09.30–09.45 Welcome & introduction to the event

Artur Serra, Deputy Director at i2Cat Foundation and Dr. Teresa Vallès, Dean at the Faculty of Humanities, Universitat Internacional de Catalunya (UIC)

09.45–10.15 Introduction to RICHES Project

Neil Forbes, Project Coordinator. (Professor of International History at Coventry University, Coventry’s Director of Research)

10.15-10.30 Establishing the RICHES conceptual framework

10.30-11.00 Coffee/Tea break

11.00-13.00 Workshops/discussion areas

1. General/common terms: This global and common field of definitions is basic to identify the existing practices in the domain of ICT for digital CH and boost new research on the consequences of the introduction of new digital practices and their impact/change on issues such as identity, creativity, curatorship, etc.

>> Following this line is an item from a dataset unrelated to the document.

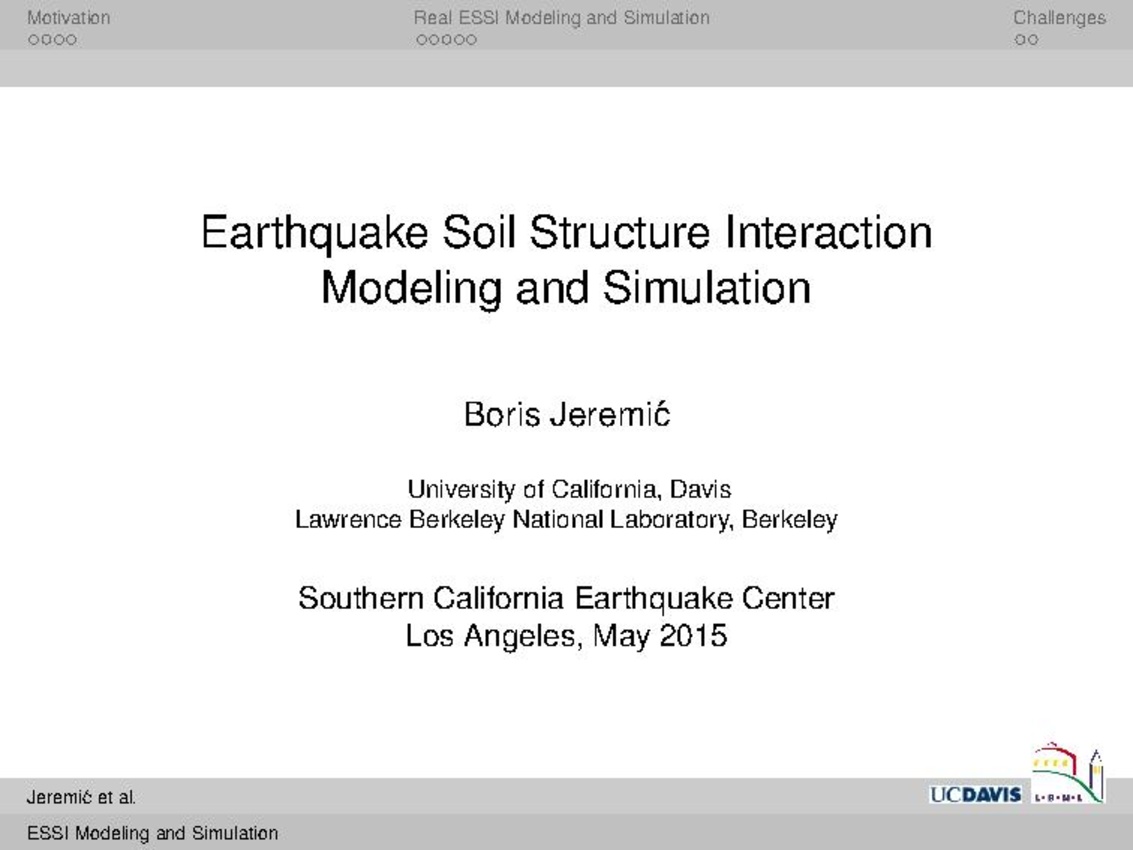
Task: Select fifth circle under Real ESSI Modeling
Action: pos(472,41)
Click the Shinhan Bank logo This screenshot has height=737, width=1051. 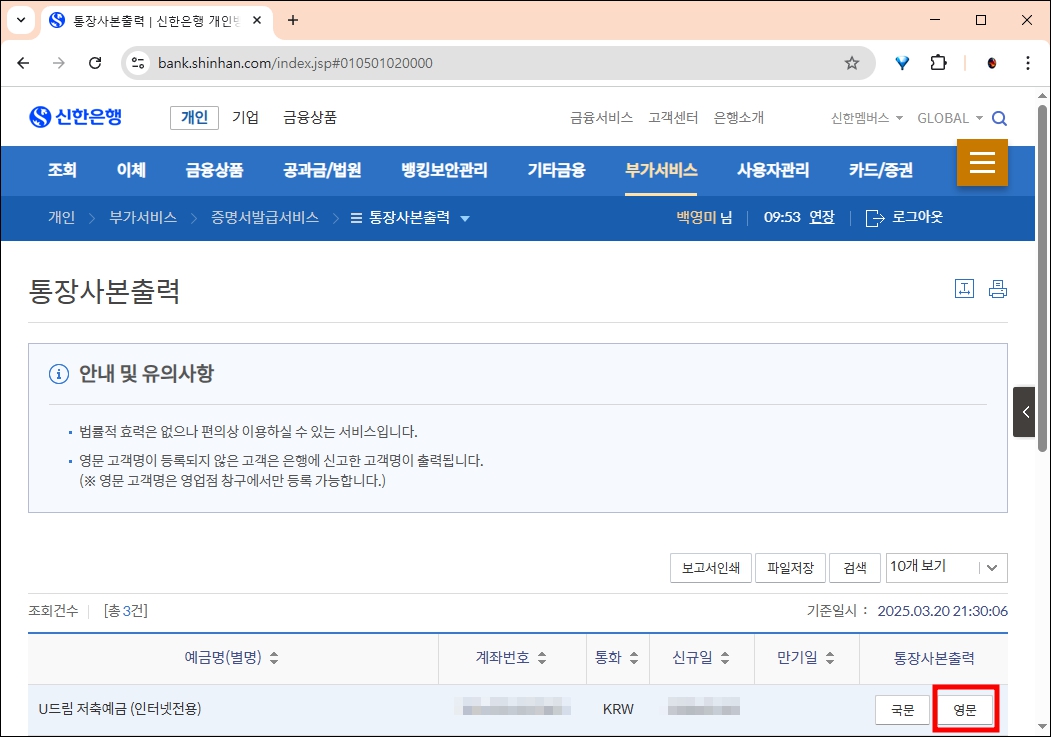[x=75, y=116]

2. Understanding the context of change for tangible and intangible CH: An agreed set of definitions will further develop the research on the context of change in which analogue CH is held, preserved, curated and accessed digitally. This is particularly relevant when researching how digital practices are transforming the traditional CH practices of cultural institutions.

3. Digital copyrights framework: Copyright law is likely to be a factor in the dissemination and exploitation of many of the project’s research outputs, especially by those working within the digital CH sector. Copyrights laws developed in the analogue era are now causing challenges in the era of the digital. A full understanding of each term is vital to agree on a new route-mapping in this area.

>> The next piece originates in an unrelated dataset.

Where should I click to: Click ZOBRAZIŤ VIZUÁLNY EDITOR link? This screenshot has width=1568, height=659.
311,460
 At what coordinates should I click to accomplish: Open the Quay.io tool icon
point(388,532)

4. Visualization and Interaction, exhibition of digital heritage and digital art. Digital Presentation & Output: Understanding the new technologies and the changes in the process of distribution, circulation, creation and sharing of CH and the practices in which CH is revaluated and reinvigorated. 

5. Digital Cultural Heritage: Understanding how the various CH institutions (national, public, research, private) are now implementing systems to manage the different types of data (e-books, online catalogues, digital libraries, metadata records) and their means in order to respond to current and new users demands.

6. Role of CH in European Social development: This framework of definitions will help to best understand and explore the impact on the relationship among CH, citizens, civil society, territories and communities. This will contribute to identify further novel directions for digital CH in order to contribute to social cohesion, inclusion and represent multicultural practices.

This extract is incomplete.